### Collected data entries
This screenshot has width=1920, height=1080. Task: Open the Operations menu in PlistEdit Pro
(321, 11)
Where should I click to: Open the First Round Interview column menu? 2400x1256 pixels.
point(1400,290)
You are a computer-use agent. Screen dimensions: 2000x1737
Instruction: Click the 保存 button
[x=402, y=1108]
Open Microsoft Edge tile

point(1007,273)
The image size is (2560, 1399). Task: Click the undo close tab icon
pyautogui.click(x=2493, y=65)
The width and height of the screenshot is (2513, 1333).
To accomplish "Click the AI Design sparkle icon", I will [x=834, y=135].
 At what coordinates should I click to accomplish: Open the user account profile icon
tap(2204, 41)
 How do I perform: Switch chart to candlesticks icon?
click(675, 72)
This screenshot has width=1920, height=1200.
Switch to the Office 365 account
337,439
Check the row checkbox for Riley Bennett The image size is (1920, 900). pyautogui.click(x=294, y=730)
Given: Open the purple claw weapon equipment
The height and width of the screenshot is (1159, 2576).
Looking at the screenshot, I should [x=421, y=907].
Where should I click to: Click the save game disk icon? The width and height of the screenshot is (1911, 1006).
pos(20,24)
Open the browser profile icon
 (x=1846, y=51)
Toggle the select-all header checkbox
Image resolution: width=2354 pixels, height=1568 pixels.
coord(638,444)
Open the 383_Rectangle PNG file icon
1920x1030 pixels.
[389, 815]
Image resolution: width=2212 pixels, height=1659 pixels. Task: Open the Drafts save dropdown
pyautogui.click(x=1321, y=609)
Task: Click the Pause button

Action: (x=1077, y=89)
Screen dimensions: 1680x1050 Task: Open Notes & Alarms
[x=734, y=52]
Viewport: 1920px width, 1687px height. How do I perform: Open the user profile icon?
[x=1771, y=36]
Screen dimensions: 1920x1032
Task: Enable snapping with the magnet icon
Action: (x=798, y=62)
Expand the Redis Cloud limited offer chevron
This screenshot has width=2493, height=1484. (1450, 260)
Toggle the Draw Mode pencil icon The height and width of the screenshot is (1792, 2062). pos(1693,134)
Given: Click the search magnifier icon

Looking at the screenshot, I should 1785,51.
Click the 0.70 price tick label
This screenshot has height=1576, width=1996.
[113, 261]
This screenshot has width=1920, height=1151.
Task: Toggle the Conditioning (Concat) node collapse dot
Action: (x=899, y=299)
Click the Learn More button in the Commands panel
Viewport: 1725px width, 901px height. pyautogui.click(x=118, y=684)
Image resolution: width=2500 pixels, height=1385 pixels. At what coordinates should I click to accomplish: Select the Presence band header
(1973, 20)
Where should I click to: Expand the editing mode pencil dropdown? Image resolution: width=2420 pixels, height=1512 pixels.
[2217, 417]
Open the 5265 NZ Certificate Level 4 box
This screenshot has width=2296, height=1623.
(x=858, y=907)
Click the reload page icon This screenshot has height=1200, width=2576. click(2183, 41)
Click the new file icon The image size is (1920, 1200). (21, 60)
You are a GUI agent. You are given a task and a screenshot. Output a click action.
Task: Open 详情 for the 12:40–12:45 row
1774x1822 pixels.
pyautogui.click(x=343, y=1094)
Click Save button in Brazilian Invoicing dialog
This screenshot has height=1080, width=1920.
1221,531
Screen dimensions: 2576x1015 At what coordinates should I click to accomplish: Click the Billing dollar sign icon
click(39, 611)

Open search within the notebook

### EXERCISE
Exact output of every entry is required.

### EXERCISE SOLUTION
This screenshot has width=1920, height=1080. Task: Open the Operations menu in PlistEdit Pro
(321, 11)
Where should I click to: Open the First Round Interview column menu? 2400x1256 pixels.
point(1400,290)
You are a computer-use agent. Screen dimensions: 2000x1737
Instruction: Click the 保存 button
[x=402, y=1108]
Open Microsoft Edge tile

point(1007,273)
The image size is (2560, 1399). Task: Click the undo close tab icon
pyautogui.click(x=2493, y=65)
The width and height of the screenshot is (2513, 1333).
To accomplish "Click the AI Design sparkle icon", I will [x=834, y=135].
 At what coordinates should I click to accomplish: Open the user account profile icon
tap(2204, 41)
 How do I perform: Switch chart to candlesticks icon?
click(675, 72)
This screenshot has width=1920, height=1200.
Switch to the Office 365 account
337,439
Check the row checkbox for Riley Bennett The image size is (1920, 900). pyautogui.click(x=294, y=730)
Given: Open the purple claw weapon equipment
The height and width of the screenshot is (1159, 2576).
Looking at the screenshot, I should [x=421, y=907].
Where should I click to: Click the save game disk icon? The width and height of the screenshot is (1911, 1006).
pos(20,24)
Open the browser profile icon
 (x=1846, y=51)
Toggle the select-all header checkbox
Image resolution: width=2354 pixels, height=1568 pixels.
coord(638,444)
Open the 383_Rectangle PNG file icon
1920x1030 pixels.
[389, 815]
Image resolution: width=2212 pixels, height=1659 pixels. Task: Open the Drafts save dropdown
pyautogui.click(x=1321, y=609)
Task: Click the Pause button

Action: (x=1077, y=89)
Screen dimensions: 1680x1050 Task: Open Notes & Alarms
[x=734, y=52]
Viewport: 1920px width, 1687px height. How do I perform: Open the user profile icon?
[x=1771, y=36]
Screen dimensions: 1920x1032
Task: Enable snapping with the magnet icon
Action: (x=798, y=62)
Expand the Redis Cloud limited offer chevron
This screenshot has width=2493, height=1484. (1450, 260)
Toggle the Draw Mode pencil icon The height and width of the screenshot is (1792, 2062). pos(1693,134)
Given: Click the search magnifier icon

Looking at the screenshot, I should 1785,51.
Click the 0.70 price tick label
This screenshot has height=1576, width=1996.
[113, 261]
This screenshot has width=1920, height=1151.
Task: Toggle the Conditioning (Concat) node collapse dot
Action: (x=899, y=299)
Click the Learn More button in the Commands panel
Viewport: 1725px width, 901px height. pyautogui.click(x=118, y=684)
Image resolution: width=2500 pixels, height=1385 pixels. At what coordinates should I click to accomplish: Select the Presence band header
(1973, 20)
Where should I click to: Expand the editing mode pencil dropdown? Image resolution: width=2420 pixels, height=1512 pixels.
[2217, 417]
Open the 5265 NZ Certificate Level 4 box
This screenshot has width=2296, height=1623.
(x=858, y=907)
Click the reload page icon This screenshot has height=1200, width=2576. click(2183, 41)
Click the new file icon The image size is (1920, 1200). (21, 60)
You are a GUI agent. You are given a task and a screenshot. Output a click action.
Task: Open 详情 for the 12:40–12:45 row
1774x1822 pixels.
pyautogui.click(x=343, y=1094)
Click Save button in Brazilian Invoicing dialog
This screenshot has height=1080, width=1920.
1221,531
Screen dimensions: 2576x1015 At what coordinates should I click to accomplish: Click the Billing dollar sign icon
click(39, 611)

Open search within the notebook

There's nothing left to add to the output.